:: TASK DESCRIPTION ::
Rewrite all of the data below, substituting "Explain" for every instance of "Describe" and keeping everything else the same.

:: DATA SECTION ::
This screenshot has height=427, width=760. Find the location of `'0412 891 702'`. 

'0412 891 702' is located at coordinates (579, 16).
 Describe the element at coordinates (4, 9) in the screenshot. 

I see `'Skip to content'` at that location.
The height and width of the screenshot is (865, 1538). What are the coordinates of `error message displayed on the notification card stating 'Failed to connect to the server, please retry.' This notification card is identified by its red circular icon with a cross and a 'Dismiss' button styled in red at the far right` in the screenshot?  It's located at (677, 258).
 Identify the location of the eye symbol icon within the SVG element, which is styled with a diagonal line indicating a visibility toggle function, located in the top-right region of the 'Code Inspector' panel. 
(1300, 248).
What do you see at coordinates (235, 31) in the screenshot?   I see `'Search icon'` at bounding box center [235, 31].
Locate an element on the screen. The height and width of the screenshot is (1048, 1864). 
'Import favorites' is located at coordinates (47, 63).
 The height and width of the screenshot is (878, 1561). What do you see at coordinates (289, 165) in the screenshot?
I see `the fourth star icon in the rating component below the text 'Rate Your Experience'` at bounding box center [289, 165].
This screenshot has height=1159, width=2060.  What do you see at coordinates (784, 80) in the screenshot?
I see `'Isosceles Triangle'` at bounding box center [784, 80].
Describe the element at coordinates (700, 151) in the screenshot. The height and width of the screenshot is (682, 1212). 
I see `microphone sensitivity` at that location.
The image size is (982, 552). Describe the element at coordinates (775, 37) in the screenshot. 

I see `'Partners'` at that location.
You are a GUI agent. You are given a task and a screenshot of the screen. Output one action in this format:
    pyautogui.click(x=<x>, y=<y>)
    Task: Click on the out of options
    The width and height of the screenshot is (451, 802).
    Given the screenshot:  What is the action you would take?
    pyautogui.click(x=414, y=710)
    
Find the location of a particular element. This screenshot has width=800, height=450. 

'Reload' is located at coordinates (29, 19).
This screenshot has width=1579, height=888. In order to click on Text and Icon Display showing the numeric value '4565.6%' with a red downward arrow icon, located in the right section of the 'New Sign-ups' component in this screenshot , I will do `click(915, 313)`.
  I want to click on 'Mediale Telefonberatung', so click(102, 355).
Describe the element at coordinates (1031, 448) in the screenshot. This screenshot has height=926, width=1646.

:: ANSWER TO THE TASK ::
This screenshot has height=427, width=760. Find the location of `'0412 891 702'`. 

'0412 891 702' is located at coordinates (579, 16).
 Explain the element at coordinates (4, 9) in the screenshot. 

I see `'Skip to content'` at that location.
The height and width of the screenshot is (865, 1538). What are the coordinates of `error message displayed on the notification card stating 'Failed to connect to the server, please retry.' This notification card is identified by its red circular icon with a cross and a 'Dismiss' button styled in red at the far right` in the screenshot?  It's located at (677, 258).
 Identify the location of the eye symbol icon within the SVG element, which is styled with a diagonal line indicating a visibility toggle function, located in the top-right region of the 'Code Inspector' panel. 
(1300, 248).
What do you see at coordinates (235, 31) in the screenshot?   I see `'Search icon'` at bounding box center [235, 31].
Locate an element on the screen. The height and width of the screenshot is (1048, 1864). 
'Import favorites' is located at coordinates (47, 63).
 The height and width of the screenshot is (878, 1561). What do you see at coordinates (289, 165) in the screenshot?
I see `the fourth star icon in the rating component below the text 'Rate Your Experience'` at bounding box center [289, 165].
This screenshot has height=1159, width=2060.  What do you see at coordinates (784, 80) in the screenshot?
I see `'Isosceles Triangle'` at bounding box center [784, 80].
Explain the element at coordinates (700, 151) in the screenshot. The height and width of the screenshot is (682, 1212). 
I see `microphone sensitivity` at that location.
The image size is (982, 552). Explain the element at coordinates (775, 37) in the screenshot. 

I see `'Partners'` at that location.
You are a GUI agent. You are given a task and a screenshot of the screen. Output one action in this format:
    pyautogui.click(x=<x>, y=<y>)
    Task: Click on the out of options
    The width and height of the screenshot is (451, 802).
    Given the screenshot:  What is the action you would take?
    pyautogui.click(x=414, y=710)
    
Find the location of a particular element. This screenshot has width=800, height=450. 

'Reload' is located at coordinates (29, 19).
This screenshot has width=1579, height=888. In order to click on Text and Icon Display showing the numeric value '4565.6%' with a red downward arrow icon, located in the right section of the 'New Sign-ups' component in this screenshot , I will do `click(915, 313)`.
  I want to click on 'Mediale Telefonberatung', so click(102, 355).
Explain the element at coordinates (1031, 448) in the screenshot. This screenshot has height=926, width=1646.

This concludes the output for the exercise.